Johnny. "Oh, yes; they're for a pattern to show 'em how to make the others."
OUR BOOKING-OFFICE.
(By Mr. Punch's Staff of Learned Clerks.}
Mr. Beresford is most warmly to be congratulated upon his new book, The House in Demetrius Road (Heinemann). Mr. Beresford's work has had from the first remarkable qualities that place him beyond question amongst the first half-dozen of the younger English novelists; but never before, I think, have his talents had a subject so exactly suited to their best display. It would be difficult to praise too highly the grim and relentless effect of the author's treatment of his subject. Robin Gregg is a drunkard, and everyone about him—his secretary, his sister-in-law, his little girl—is caught into the dingy cloud of his vice. The house also is caught; and very fine indeed is the way in which Mr. Beresford has presented his atmosphere—the rooms, the dirty strip of garden, the shabby suburb, the London rain—but beyond all these things is the central figure of Gregg himself. Here is a character entirely new to English fiction—a man who in spite of his degradation has his brilliance, his humour and, above all, his mystery. It is in this implication that, at the very heart of the man, there are fine things too degraded and degraded things too fine for any human record of them to be possible that the exceptional merit of Mr. Beresford's work lies. In his desire to avoid any possible cheapness or weak indulgence he misses, perhaps, some effects of colour and pathos that might, a little, have heightened the contrasts of his study; and I do not feel that the woman is as vivid as she should be. These things, however, affect very slightly a story that its author may indeed be proud to have written.
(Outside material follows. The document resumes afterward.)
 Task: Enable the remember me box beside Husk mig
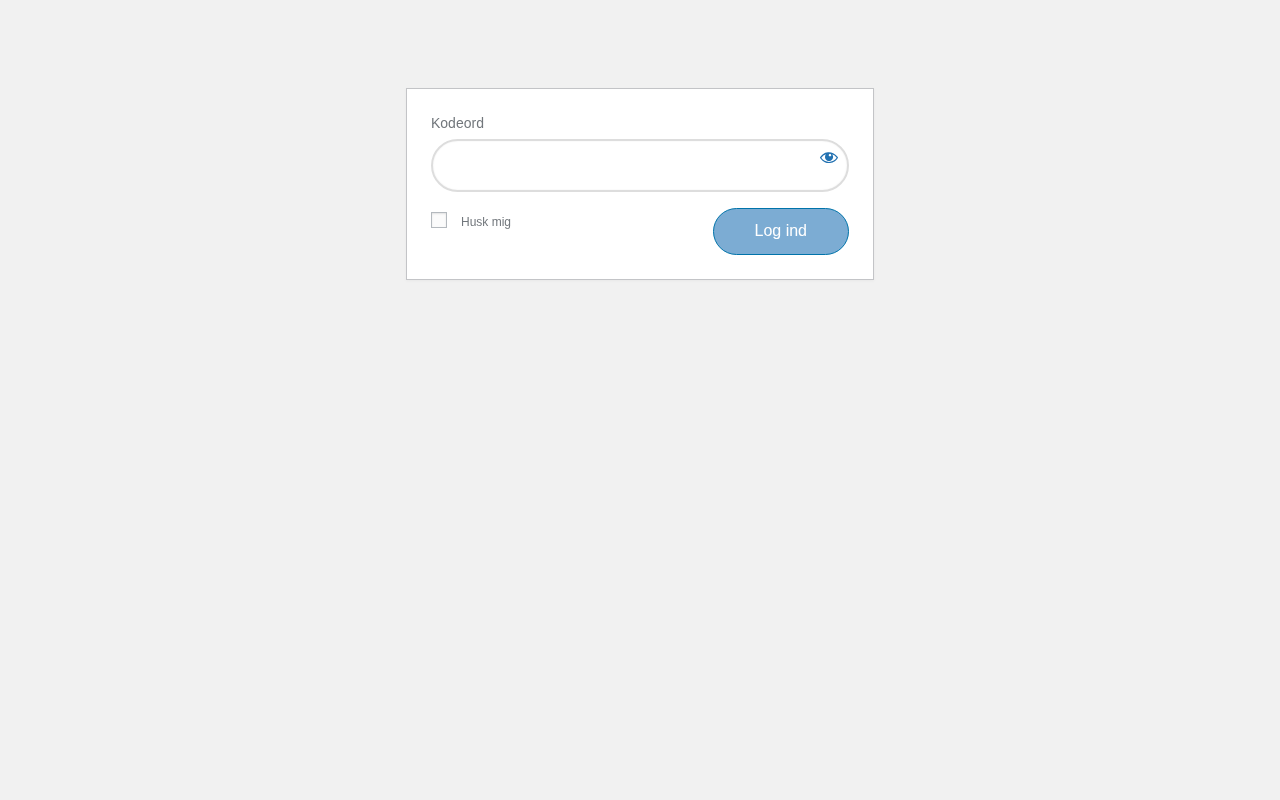point(439,220)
Penelope was the heroine. She was in what are called reduced circumstances, and was moreover encumbered by sisters who were not quite all that could have been wished in the way of niceness. One day Penelope, looking through an iron gate, saw a beautiful garden, full of flowers; and the master of the garden, himself unseen, saw Penelope, and loved her. So she accepted the invitation of his voice and went into the garden and found that the master was a young man so disfigured by a recent accident that he had to wear blue spectacles and a shade. However, he loved her and she didn't mind him, so that after a time they became engaged, which was pleasant enough for Penelope, who had henceforth the run of the garden and leave to take home roses and things to the not-nice sisters. Do you want to be told how presently these began to tempt Penelope, urging her to insist that her lover should unmask, and what happened when she yielded? Or have you seen already that the story here called A Garden of the Gods (Alston Rivers) is just a modern version of one that we all used to be told in the nursery? Moreover, Beauty and the Beast had been used once at least in this fashion before Miss Edith M. Keate happened on the idea. But that does not make the present any the less an amiable, quietly entertaining story, if a little obvious. The characters have never anything but a very distant resemblance to life; and their speech is for the most part that of a lady novelist's creations rather than of human beings. But those who demand "a good tale," with beauty properly distressed till the last page, and there beatified with the knowledge that "the darkness that surrounded her was scattered for ever," will find some highly agreeable pasturage in A Garden of the Gods.